Data provided.
---+---

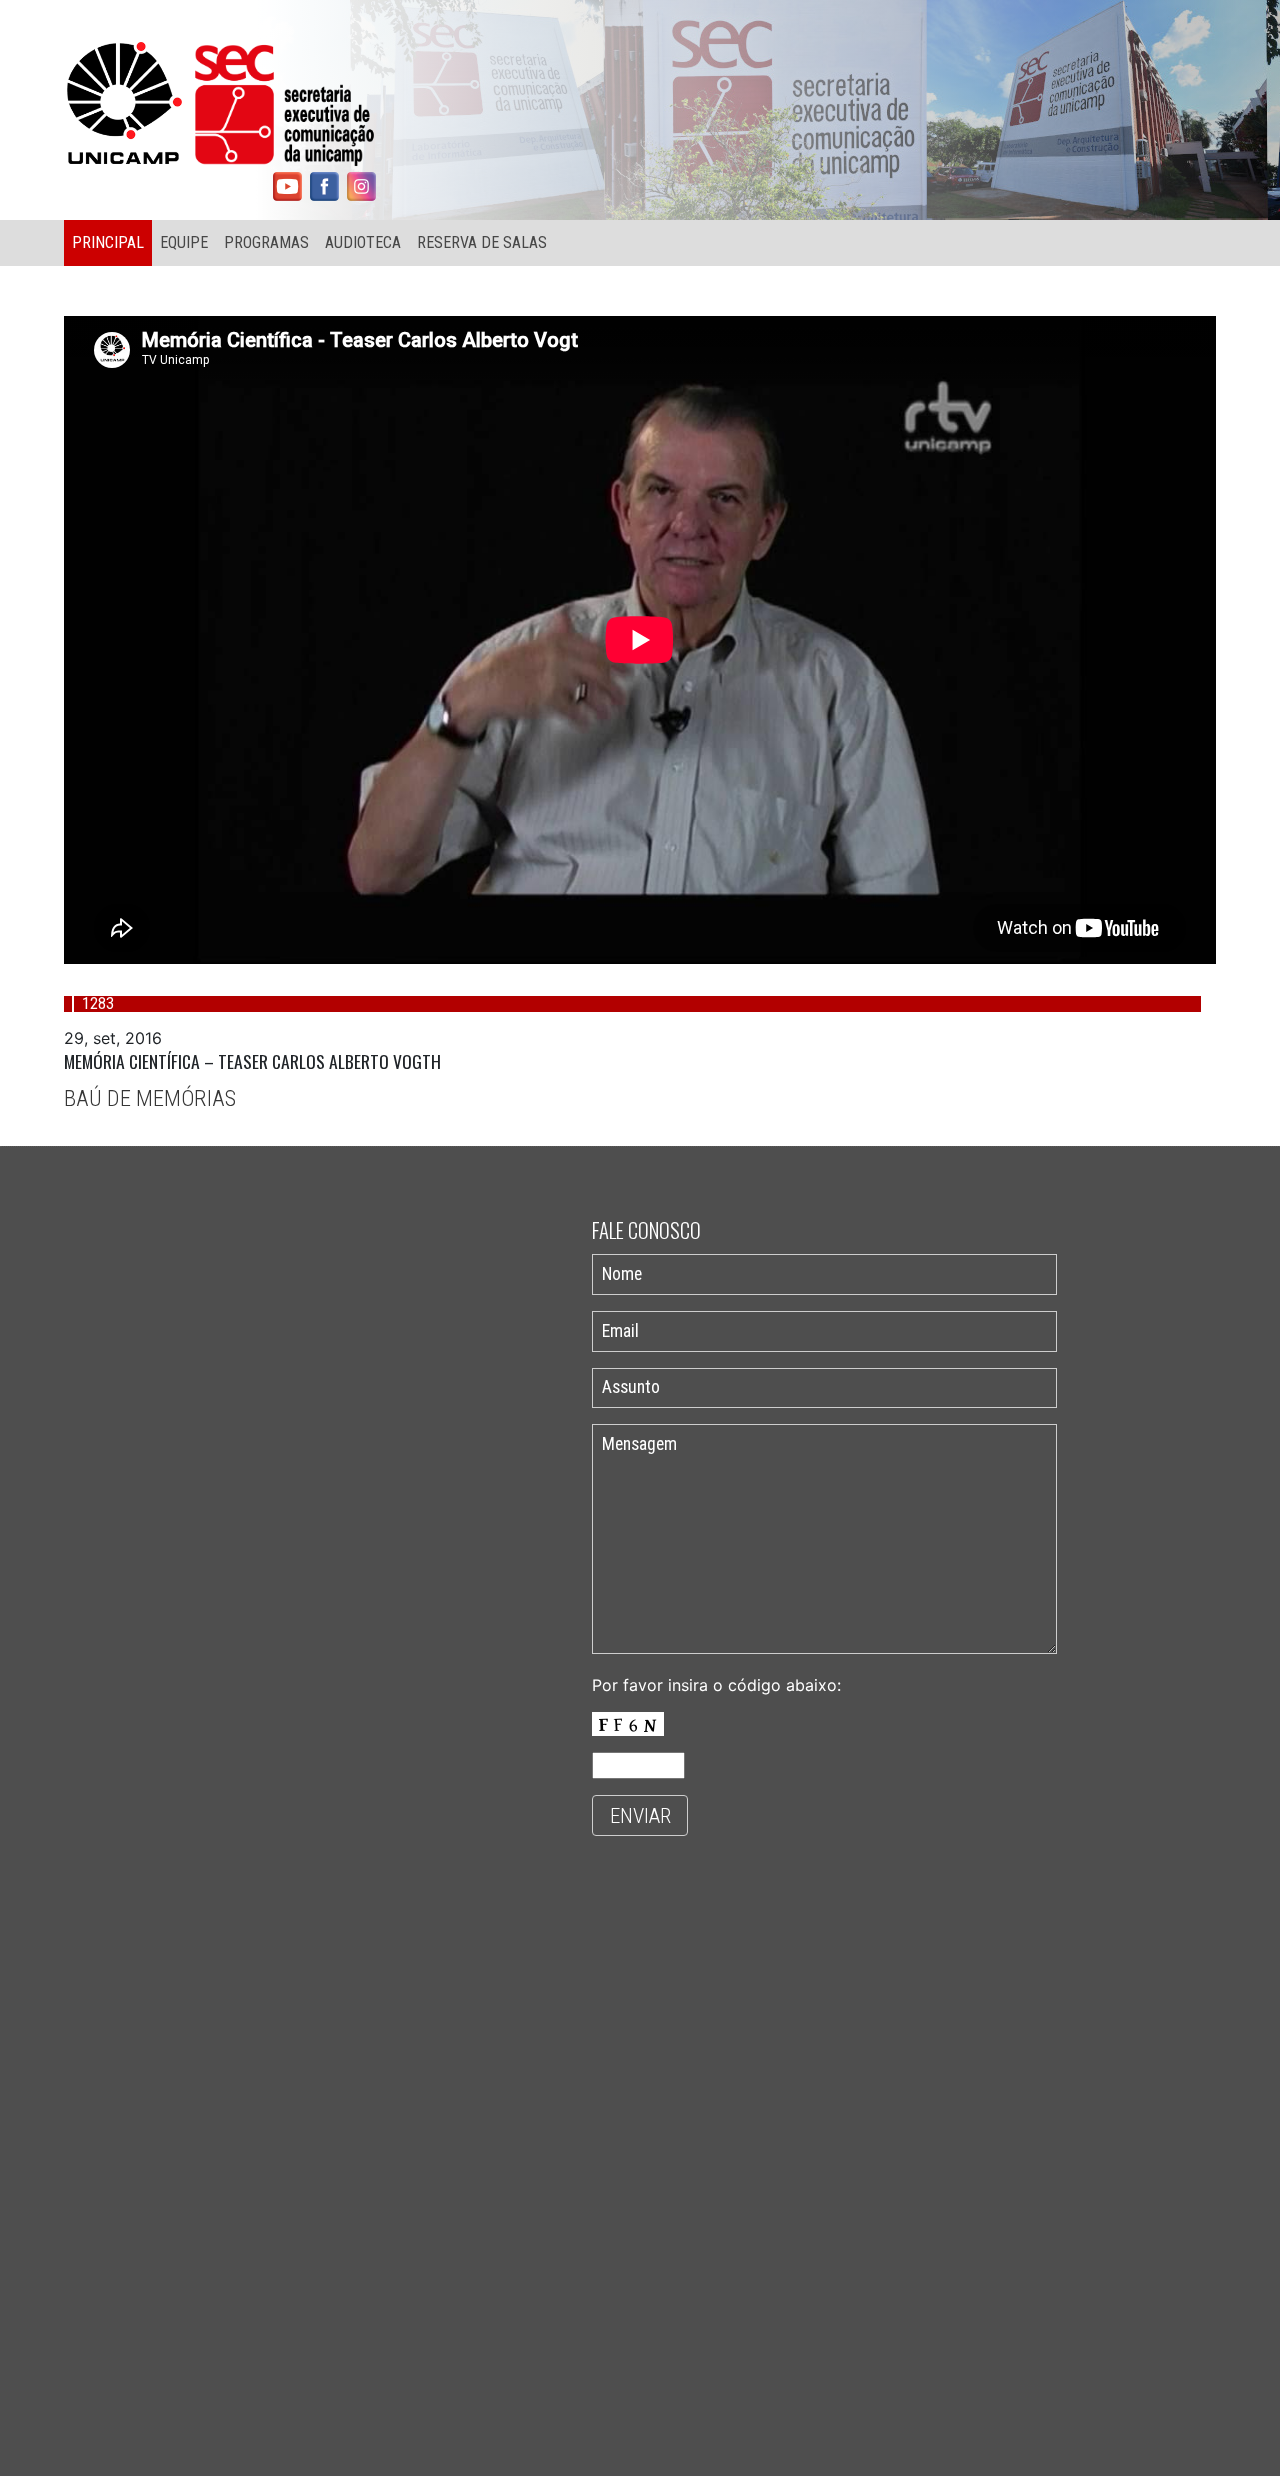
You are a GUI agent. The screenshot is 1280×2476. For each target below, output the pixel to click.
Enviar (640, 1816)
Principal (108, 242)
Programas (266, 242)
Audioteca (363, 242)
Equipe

---+---

Without the pictures, give all of the entries above again exactly.

Output for this task.
You are a GUI agent. The screenshot is 1280×2476. For each target below, output the pixel to click.
Enviar (640, 1816)
Principal (108, 242)
Programas (266, 242)
Audioteca (363, 242)
Equipe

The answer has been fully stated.